Some people may not see the huge sheds that power industry as the most exciting of real estate sectors, but for San Francisco- based Prologis, the big-box market is proving to be the right place to put its and, increasingly, other people’s money.
As at the end of December 2014 the group’s portfolio was valued at $45.6bn (£30.3bn), spread across the Americas, Europe and Asia, making the firm the world’s largest investor in industrial space.
And in the past week the company, with its partner Norges Bank, the sovereign wealth fund of Norway, has increased its portfolio with the $5.9bn purchase of KTR Capital in the US.
The deal comes on top of what has been a good quarter for Prologis. In the first three months of 2015, it boosted its global revenues by 6% year-on-year to nearly $463m.
The company is headed by chairman and chief executive Hamid Moghadam, who founded AMB Property Corporation, with which Prologis merged in 2011.
It operates across the world in two segments: an operating company for its own investments and a fund management arm for partners and other investors.

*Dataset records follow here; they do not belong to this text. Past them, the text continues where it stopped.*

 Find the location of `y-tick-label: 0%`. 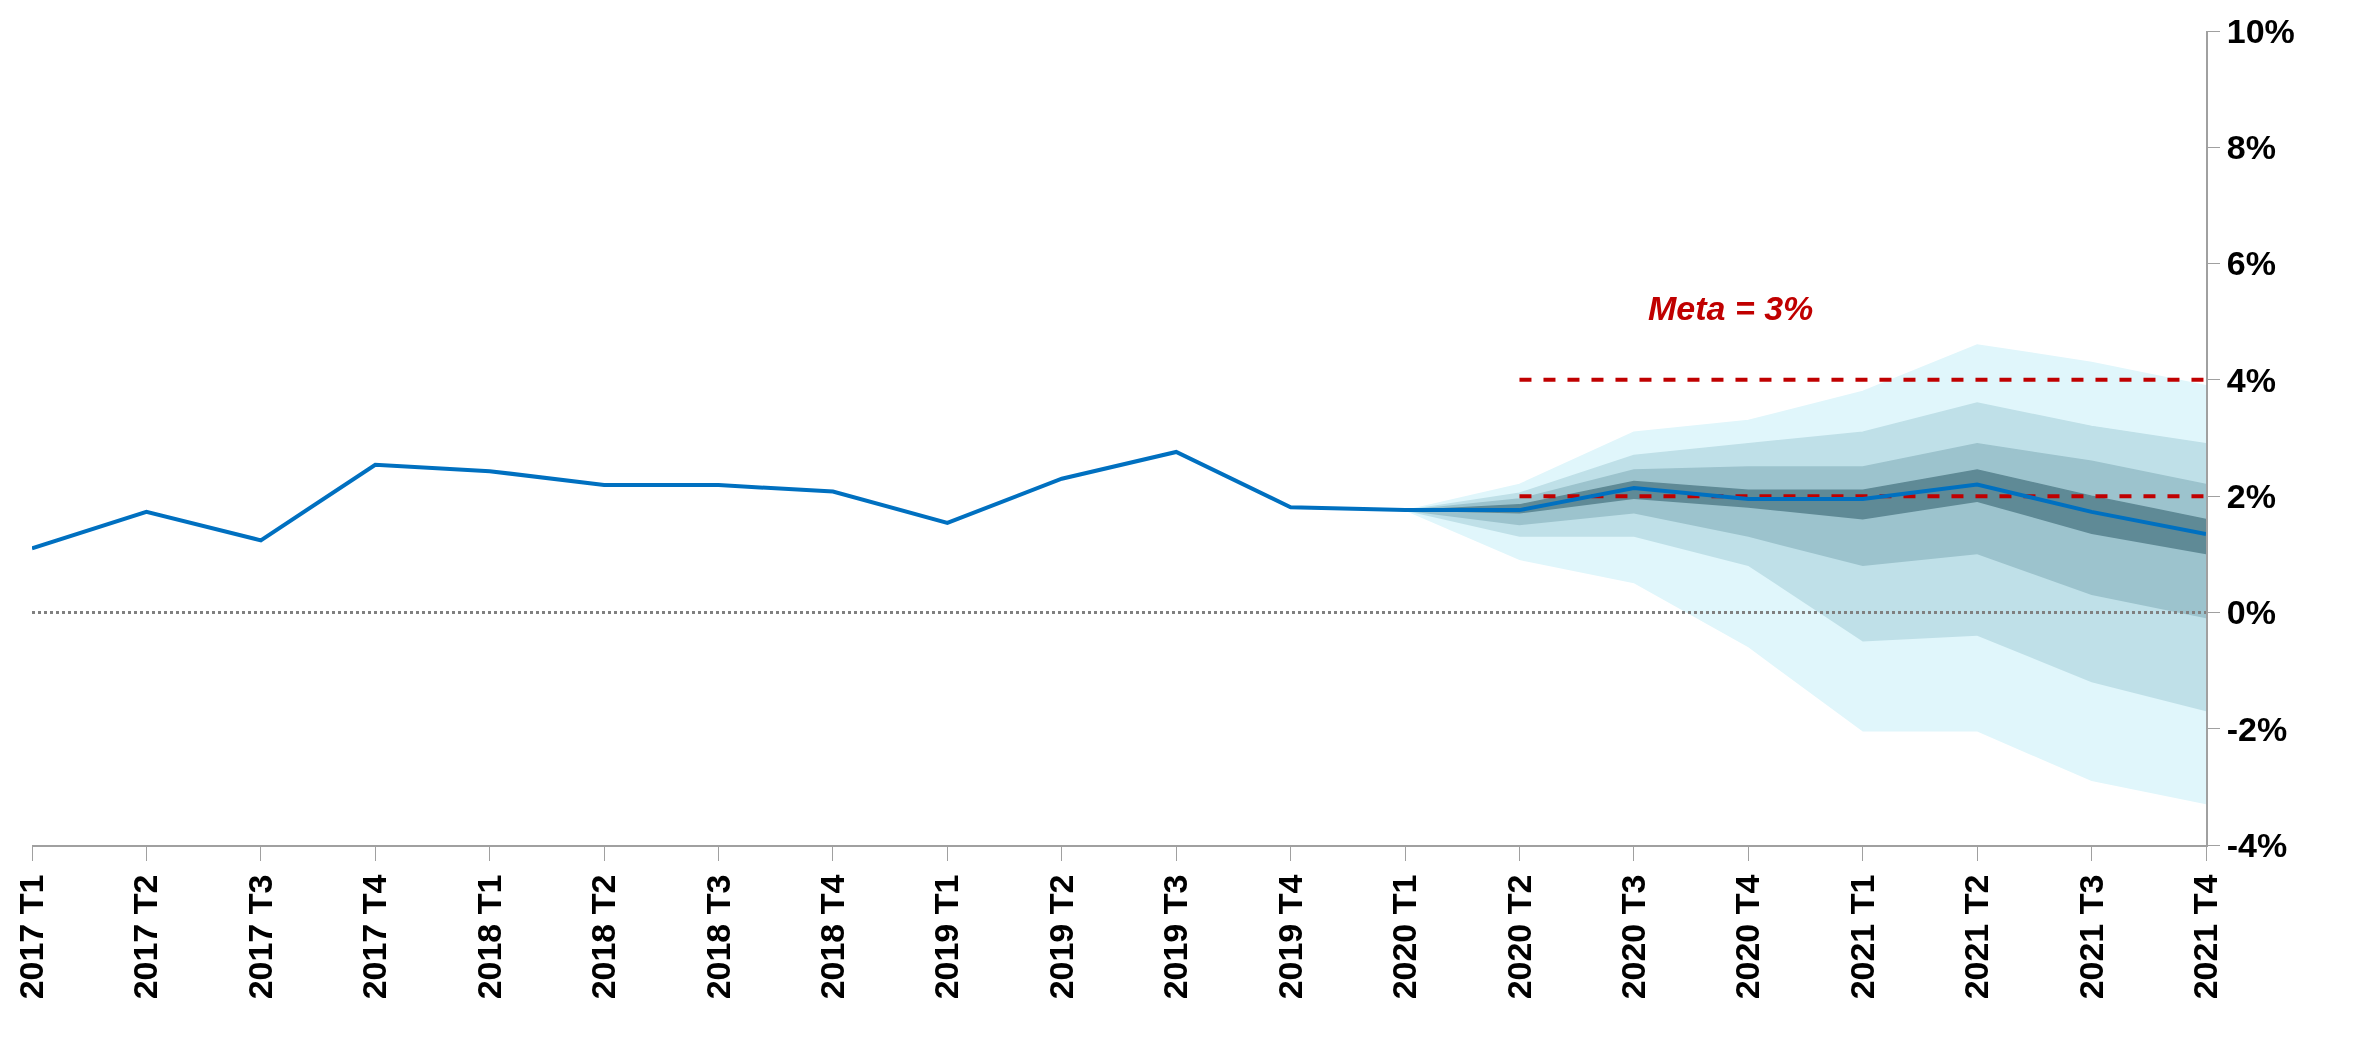

y-tick-label: 0% is located at coordinates (2251, 612).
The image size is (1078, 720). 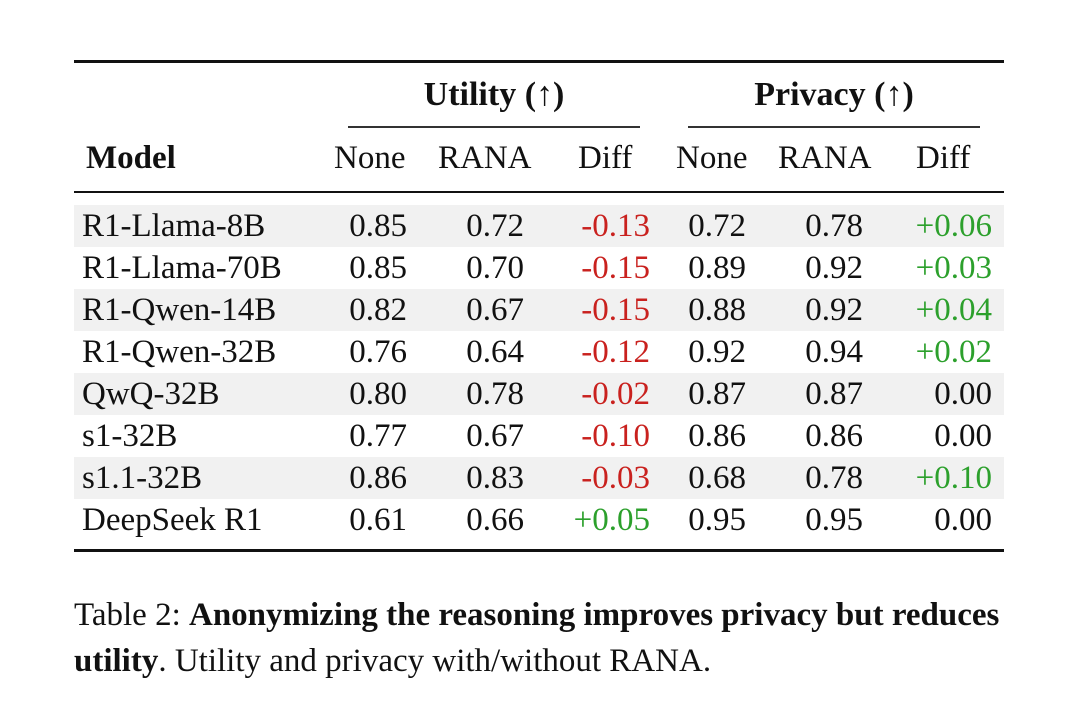 I want to click on caption-end: ., so click(x=707, y=661).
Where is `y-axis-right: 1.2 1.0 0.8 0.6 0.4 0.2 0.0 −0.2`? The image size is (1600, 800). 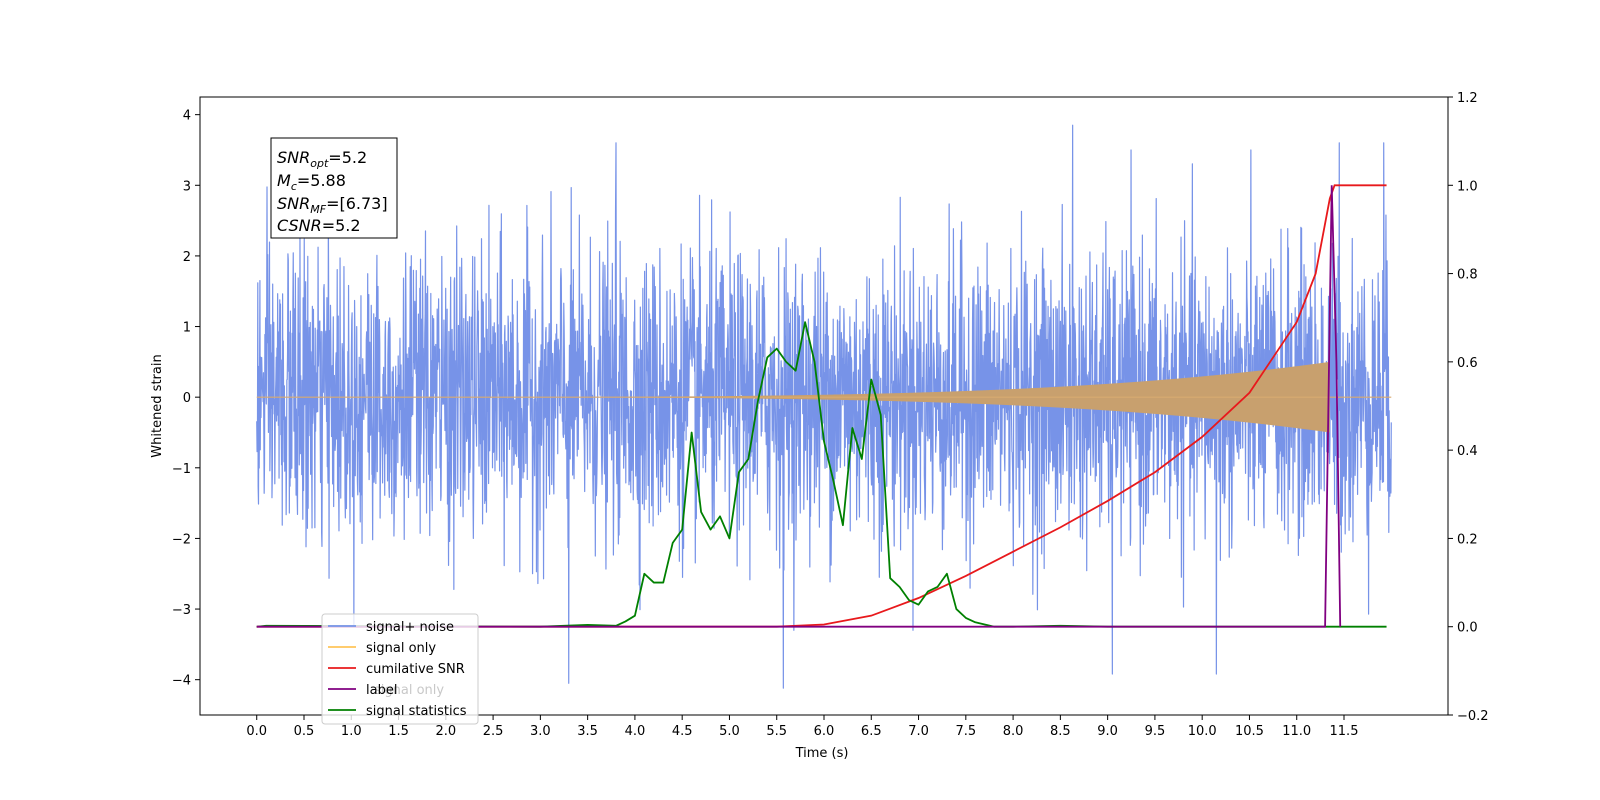 y-axis-right: 1.2 1.0 0.8 0.6 0.4 0.2 0.0 −0.2 is located at coordinates (1468, 408).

In December 2014 the European operating business controlled more than 11m sq ft of property and had a $2.8bn development pipeline.
The European strategic capital business was responsible for another $11.8bn of properties on behalf of Prologis and its co-investors.
According to Philip Dunne, president of Prologis Europe, the Continent is an interesting and diverse market, and offers different challenges to the US.
Capital inflows and increased competition in the industrial sector, especially in the UK, have prompted the company to revise its M&A strategy.
“Now our focus is turning it down on third party acquisitions and ramping up our development machine,” says Dunne.
“We did just under a billion [€915m, or £652.8m] in acquisitions in Europe last year and I think we will do something significantly less than that this year,” he adds.
“We will buy buildings if they are priced sensibly and are accretive to our total returns and we will develop where we have the best land right across Europe,” he says.
Most of those “sensibly priced” opportunities will present themselves in southern and central Europe, says Dunne. In the first three months of the year Prologis Europe acquired €91m of buildings in Italy and Hungary.
What the company is not exploring in Europe is the corporate acquisition trail the US business has pursued with KTR.
Dunne says: “I don’t see anything out there that would make any sense for us in Europe, today at least.”
Pursuing this strategy through 2014 and up to the end of March 2015 has given the European business 163m sq ft of leased and development properties. Of the development opportunities, only 27% are speculative, with strong demand in the core territories of the UK, Poland and Belgium.
Demand for space is set to increase too as the European economy strengthens. This will drive up the 94.5% occupancy rate that Prologis already had at the end of March this year, and hopefully, says Dunne, its rental income stream across Europe.
He says Prologis has done well by getting into European industrials early in the cycle. It is now hoping that by moving deeper into development and southern Europe, it can continue that success into 2016.
As a result, Dunne is satisfied with the 25% contribution that Europe made to the group’s $463m of Q1 revenue.
The group’s overall first quarter earnings were more than 73 times its Q1 2014 earnings, and with the KTR acquisition, further growth is likely.
The consensus among 23 equity analysts has the company as a buy recommendation with an average target price of $47.97 – the current price is around $42.66. That price would give Prologis a market cap of $24.6bn, almost double that of British Land, one of those companies that some may label an owner of “more exciting” assets.